Fade to Gray by David Mills

Fade to Gray

We Cannot Speak of Evil When We Refuse to Speak of Good

Writing in The New Republic after the mass killings at Virginia Tech, the Brookings Institute’s GreggEasterbrook argued that, as the subtitle of his article put it, the coverage of the event “exposes our impoverished language for evil.” Although Cho murdered a lot of people,

according to a Nexis search of major U.S. newspapers and wire stories, in the three days following the massacre, 2,516 stories contained the terms “shooter” or “gunman,” while just 746 used “murderer” or “killer.” And, a full week after the calamity, many news outlets—including CNN, msnbc, and Fox News—were still referring to Cho as a “shooter.”

Easterbrook argued that “media and thought leaders don’t want to say that the man who chained the exit doors of Norris Hall before he started killing had a mind taken over by evil; they want to dismiss him as no more than a confused gunman, because they don’t want to contemplate his demonstration that evil is entirely real.”

Evil’s Suggestion

Why they do not want to contemplate this demonstration Easterbrook does not explore, though we may guess at an answer: The reality of evil suggests the reality of absolute good and many of these people do not want to believe in an absolute good. A man cannot say “That is just wicked” without saying “And this is right, now and forevermore.” If you don’t want to say the second don’t say the first.
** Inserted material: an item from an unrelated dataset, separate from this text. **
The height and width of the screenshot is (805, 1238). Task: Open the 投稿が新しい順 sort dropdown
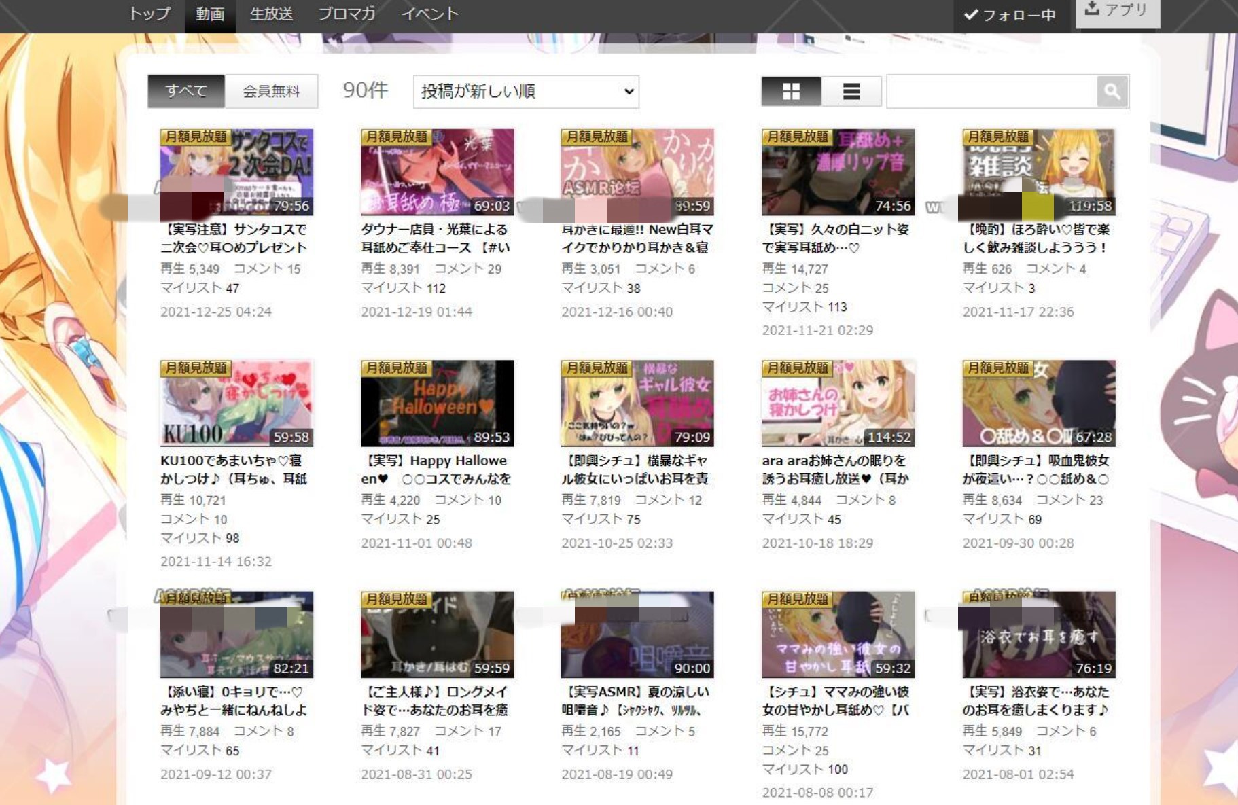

In this case, if you don’t want to say the second, say “shooter” and “gunman” rather than “murderer” and “killer.” The problem is not, let me stress, a matter of denying the reality—though a disturbingly large number of “experts” and commentators spoke as if Cho were himself an innocent—but of shrinking away from the natural ways of speaking of it.

Faced with a disturbing contrast of black and white, fallen man’s natural tendency is not (at first) to reverse the two but to lighten the one and darken the other. Only a little at first, but enough to make both black and white shades of gray and reduce our ability to speak absolutely. From the natural term “murderer” (the word everyone would have used without a second thought, until recently) to the jargon term “shooter” is a small step, but a decisive step away from moral clarity.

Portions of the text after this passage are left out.